Provided records:
Content starts

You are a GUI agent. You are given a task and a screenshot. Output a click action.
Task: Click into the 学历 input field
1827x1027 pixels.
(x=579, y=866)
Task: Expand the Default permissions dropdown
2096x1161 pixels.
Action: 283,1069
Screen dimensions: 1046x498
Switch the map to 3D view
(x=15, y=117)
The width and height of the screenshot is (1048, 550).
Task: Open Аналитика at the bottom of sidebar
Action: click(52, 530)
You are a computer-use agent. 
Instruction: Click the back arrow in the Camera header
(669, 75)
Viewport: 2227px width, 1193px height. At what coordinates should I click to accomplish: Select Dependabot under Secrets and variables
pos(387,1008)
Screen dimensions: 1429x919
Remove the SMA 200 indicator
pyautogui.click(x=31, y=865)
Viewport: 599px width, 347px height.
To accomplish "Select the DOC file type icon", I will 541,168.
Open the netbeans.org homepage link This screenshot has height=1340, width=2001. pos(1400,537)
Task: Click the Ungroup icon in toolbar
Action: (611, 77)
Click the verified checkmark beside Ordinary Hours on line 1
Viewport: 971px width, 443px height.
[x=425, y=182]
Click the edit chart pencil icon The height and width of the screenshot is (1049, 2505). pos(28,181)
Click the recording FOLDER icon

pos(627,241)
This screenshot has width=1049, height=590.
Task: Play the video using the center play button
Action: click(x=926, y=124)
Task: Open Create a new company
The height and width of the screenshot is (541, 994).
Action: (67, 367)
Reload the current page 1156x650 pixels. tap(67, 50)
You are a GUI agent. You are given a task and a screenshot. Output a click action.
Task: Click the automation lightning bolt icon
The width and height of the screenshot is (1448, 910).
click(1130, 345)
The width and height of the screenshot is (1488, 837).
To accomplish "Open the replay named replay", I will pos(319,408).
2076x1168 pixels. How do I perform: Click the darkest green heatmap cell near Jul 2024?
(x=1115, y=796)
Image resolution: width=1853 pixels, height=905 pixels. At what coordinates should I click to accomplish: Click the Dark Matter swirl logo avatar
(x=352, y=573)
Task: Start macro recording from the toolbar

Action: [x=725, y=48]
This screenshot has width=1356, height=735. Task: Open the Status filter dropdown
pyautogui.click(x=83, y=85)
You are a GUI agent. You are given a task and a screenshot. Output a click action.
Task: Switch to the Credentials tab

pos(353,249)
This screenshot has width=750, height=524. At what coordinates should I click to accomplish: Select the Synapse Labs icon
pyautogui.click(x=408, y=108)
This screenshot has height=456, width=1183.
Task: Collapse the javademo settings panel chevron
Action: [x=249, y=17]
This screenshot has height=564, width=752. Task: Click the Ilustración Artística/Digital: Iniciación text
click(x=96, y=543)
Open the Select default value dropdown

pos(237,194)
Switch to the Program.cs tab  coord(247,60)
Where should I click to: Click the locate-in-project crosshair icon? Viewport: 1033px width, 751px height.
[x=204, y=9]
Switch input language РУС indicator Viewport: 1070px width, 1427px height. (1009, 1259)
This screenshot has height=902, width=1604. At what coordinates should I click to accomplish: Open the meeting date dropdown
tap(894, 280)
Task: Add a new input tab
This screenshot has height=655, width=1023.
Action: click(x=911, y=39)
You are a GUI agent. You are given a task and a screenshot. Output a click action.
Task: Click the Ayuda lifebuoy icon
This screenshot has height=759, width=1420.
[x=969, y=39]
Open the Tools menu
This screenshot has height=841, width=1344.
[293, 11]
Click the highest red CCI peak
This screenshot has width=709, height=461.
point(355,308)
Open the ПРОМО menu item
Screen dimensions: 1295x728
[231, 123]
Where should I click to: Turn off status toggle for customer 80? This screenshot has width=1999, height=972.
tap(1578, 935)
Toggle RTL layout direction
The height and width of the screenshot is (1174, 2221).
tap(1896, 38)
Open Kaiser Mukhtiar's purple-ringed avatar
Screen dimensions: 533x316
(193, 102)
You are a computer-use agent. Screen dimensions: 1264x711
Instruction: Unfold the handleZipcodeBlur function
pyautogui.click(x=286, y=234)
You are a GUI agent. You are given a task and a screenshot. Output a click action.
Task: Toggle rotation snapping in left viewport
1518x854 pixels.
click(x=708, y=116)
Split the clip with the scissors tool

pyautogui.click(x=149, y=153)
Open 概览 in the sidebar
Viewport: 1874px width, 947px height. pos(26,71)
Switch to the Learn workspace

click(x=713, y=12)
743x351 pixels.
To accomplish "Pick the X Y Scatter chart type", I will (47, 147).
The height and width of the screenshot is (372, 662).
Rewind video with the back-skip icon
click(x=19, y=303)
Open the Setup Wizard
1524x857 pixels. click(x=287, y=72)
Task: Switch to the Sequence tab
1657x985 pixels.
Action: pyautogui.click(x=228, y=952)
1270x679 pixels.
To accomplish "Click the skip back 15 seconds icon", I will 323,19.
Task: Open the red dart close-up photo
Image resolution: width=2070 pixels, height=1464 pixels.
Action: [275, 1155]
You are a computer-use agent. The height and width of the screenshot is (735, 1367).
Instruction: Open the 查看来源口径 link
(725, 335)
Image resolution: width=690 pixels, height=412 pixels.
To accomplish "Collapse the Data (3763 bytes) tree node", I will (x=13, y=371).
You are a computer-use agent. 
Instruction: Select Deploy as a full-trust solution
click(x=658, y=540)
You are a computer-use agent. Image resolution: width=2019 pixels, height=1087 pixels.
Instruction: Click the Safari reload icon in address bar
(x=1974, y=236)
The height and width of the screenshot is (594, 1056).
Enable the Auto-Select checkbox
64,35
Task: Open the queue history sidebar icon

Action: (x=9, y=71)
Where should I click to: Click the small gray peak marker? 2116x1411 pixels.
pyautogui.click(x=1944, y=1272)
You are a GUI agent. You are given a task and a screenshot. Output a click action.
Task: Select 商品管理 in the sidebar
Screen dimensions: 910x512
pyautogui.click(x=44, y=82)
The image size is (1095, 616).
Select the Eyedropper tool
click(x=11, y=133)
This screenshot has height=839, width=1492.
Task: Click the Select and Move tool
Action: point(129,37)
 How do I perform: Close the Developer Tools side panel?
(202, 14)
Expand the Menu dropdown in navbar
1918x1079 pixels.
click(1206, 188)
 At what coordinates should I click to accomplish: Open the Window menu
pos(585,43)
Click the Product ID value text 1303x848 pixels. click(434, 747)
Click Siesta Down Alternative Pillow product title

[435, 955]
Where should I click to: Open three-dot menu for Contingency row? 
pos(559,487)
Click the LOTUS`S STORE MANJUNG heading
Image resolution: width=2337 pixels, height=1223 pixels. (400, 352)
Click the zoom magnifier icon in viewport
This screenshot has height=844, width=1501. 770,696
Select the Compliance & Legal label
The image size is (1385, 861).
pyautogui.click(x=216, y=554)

Content ends

Work required:
Could you copy the listing above word for word?

Expected output:
You are a GUI agent. You are given a task and a screenshot. Output a click action.
Task: Click into the 学历 input field
1827x1027 pixels.
(x=579, y=866)
Task: Expand the Default permissions dropdown
2096x1161 pixels.
Action: 283,1069
Screen dimensions: 1046x498
Switch the map to 3D view
(x=15, y=117)
The width and height of the screenshot is (1048, 550).
Task: Open Аналитика at the bottom of sidebar
Action: click(52, 530)
You are a computer-use agent. 
Instruction: Click the back arrow in the Camera header
(669, 75)
Viewport: 2227px width, 1193px height. At what coordinates should I click to accomplish: Select Dependabot under Secrets and variables
pos(387,1008)
Screen dimensions: 1429x919
Remove the SMA 200 indicator
pyautogui.click(x=31, y=865)
Viewport: 599px width, 347px height.
To accomplish "Select the DOC file type icon", I will 541,168.
Open the netbeans.org homepage link This screenshot has height=1340, width=2001. pos(1400,537)
Task: Click the Ungroup icon in toolbar
Action: (611, 77)
Click the verified checkmark beside Ordinary Hours on line 1
Viewport: 971px width, 443px height.
[x=425, y=182]
Click the edit chart pencil icon The height and width of the screenshot is (1049, 2505). pos(28,181)
Click the recording FOLDER icon

pos(627,241)
This screenshot has width=1049, height=590.
Task: Play the video using the center play button
Action: click(x=926, y=124)
Task: Open Create a new company
The height and width of the screenshot is (541, 994).
Action: (67, 367)
Reload the current page 1156x650 pixels. tap(67, 50)
You are a GUI agent. You are given a task and a screenshot. Output a click action.
Task: Click the automation lightning bolt icon
The width and height of the screenshot is (1448, 910).
click(1130, 345)
The width and height of the screenshot is (1488, 837).
To accomplish "Open the replay named replay", I will pos(319,408).
2076x1168 pixels. How do I perform: Click the darkest green heatmap cell near Jul 2024?
(x=1115, y=796)
Image resolution: width=1853 pixels, height=905 pixels. At what coordinates should I click to accomplish: Click the Dark Matter swirl logo avatar
(x=352, y=573)
Task: Start macro recording from the toolbar

Action: [x=725, y=48]
This screenshot has width=1356, height=735. Task: Open the Status filter dropdown
pyautogui.click(x=83, y=85)
You are a GUI agent. You are given a task and a screenshot. Output a click action.
Task: Switch to the Credentials tab

pos(353,249)
This screenshot has width=750, height=524. At what coordinates should I click to accomplish: Select the Synapse Labs icon
pyautogui.click(x=408, y=108)
This screenshot has height=456, width=1183.
Task: Collapse the javademo settings panel chevron
Action: [x=249, y=17]
This screenshot has height=564, width=752. Task: Click the Ilustración Artística/Digital: Iniciación text
click(x=96, y=543)
Open the Select default value dropdown

pos(237,194)
Switch to the Program.cs tab  coord(247,60)
Where should I click to: Click the locate-in-project crosshair icon? Viewport: 1033px width, 751px height.
[x=204, y=9]
Switch input language РУС indicator Viewport: 1070px width, 1427px height. (1009, 1259)
This screenshot has height=902, width=1604. At what coordinates should I click to accomplish: Open the meeting date dropdown
tap(894, 280)
Task: Add a new input tab
This screenshot has height=655, width=1023.
Action: click(x=911, y=39)
You are a GUI agent. You are given a task and a screenshot. Output a click action.
Task: Click the Ayuda lifebuoy icon
This screenshot has height=759, width=1420.
[x=969, y=39]
Open the Tools menu
This screenshot has height=841, width=1344.
[293, 11]
Click the highest red CCI peak
This screenshot has width=709, height=461.
point(355,308)
Open the ПРОМО menu item
Screen dimensions: 1295x728
[231, 123]
Where should I click to: Turn off status toggle for customer 80? This screenshot has width=1999, height=972.
tap(1578, 935)
Toggle RTL layout direction
The height and width of the screenshot is (1174, 2221).
tap(1896, 38)
Open Kaiser Mukhtiar's purple-ringed avatar
Screen dimensions: 533x316
(193, 102)
You are a computer-use agent. Screen dimensions: 1264x711
Instruction: Unfold the handleZipcodeBlur function
pyautogui.click(x=286, y=234)
You are a GUI agent. You are given a task and a screenshot. Output a click action.
Task: Toggle rotation snapping in left viewport
1518x854 pixels.
click(x=708, y=116)
Split the clip with the scissors tool

pyautogui.click(x=149, y=153)
Open 概览 in the sidebar
Viewport: 1874px width, 947px height. pos(26,71)
Switch to the Learn workspace

click(x=713, y=12)
743x351 pixels.
To accomplish "Pick the X Y Scatter chart type", I will (47, 147).
The height and width of the screenshot is (372, 662).
Rewind video with the back-skip icon
click(x=19, y=303)
Open the Setup Wizard
1524x857 pixels. click(x=287, y=72)
Task: Switch to the Sequence tab
1657x985 pixels.
Action: pyautogui.click(x=228, y=952)
1270x679 pixels.
To accomplish "Click the skip back 15 seconds icon", I will 323,19.
Task: Open the red dart close-up photo
Image resolution: width=2070 pixels, height=1464 pixels.
Action: [275, 1155]
You are a computer-use agent. The height and width of the screenshot is (735, 1367).
Instruction: Open the 查看来源口径 link
(725, 335)
Image resolution: width=690 pixels, height=412 pixels.
To accomplish "Collapse the Data (3763 bytes) tree node", I will (x=13, y=371).
You are a computer-use agent. 
Instruction: Select Deploy as a full-trust solution
click(x=658, y=540)
You are a computer-use agent. Image resolution: width=2019 pixels, height=1087 pixels.
Instruction: Click the Safari reload icon in address bar
(x=1974, y=236)
The height and width of the screenshot is (594, 1056).
Enable the Auto-Select checkbox
64,35
Task: Open the queue history sidebar icon

Action: (x=9, y=71)
Where should I click to: Click the small gray peak marker? 2116x1411 pixels.
pyautogui.click(x=1944, y=1272)
You are a GUI agent. You are given a task and a screenshot. Output a click action.
Task: Select 商品管理 in the sidebar
Screen dimensions: 910x512
pyautogui.click(x=44, y=82)
The image size is (1095, 616).
Select the Eyedropper tool
click(x=11, y=133)
This screenshot has height=839, width=1492.
Task: Click the Select and Move tool
Action: point(129,37)
 How do I perform: Close the Developer Tools side panel?
(202, 14)
Expand the Menu dropdown in navbar
1918x1079 pixels.
click(1206, 188)
 At what coordinates should I click to accomplish: Open the Window menu
pos(585,43)
Click the Product ID value text 1303x848 pixels. click(434, 747)
Click Siesta Down Alternative Pillow product title

[435, 955]
Where should I click to: Open three-dot menu for Contingency row? 
pos(559,487)
Click the LOTUS`S STORE MANJUNG heading
Image resolution: width=2337 pixels, height=1223 pixels. (400, 352)
Click the zoom magnifier icon in viewport
This screenshot has height=844, width=1501. 770,696
Select the Compliance & Legal label
The image size is (1385, 861).
pyautogui.click(x=216, y=554)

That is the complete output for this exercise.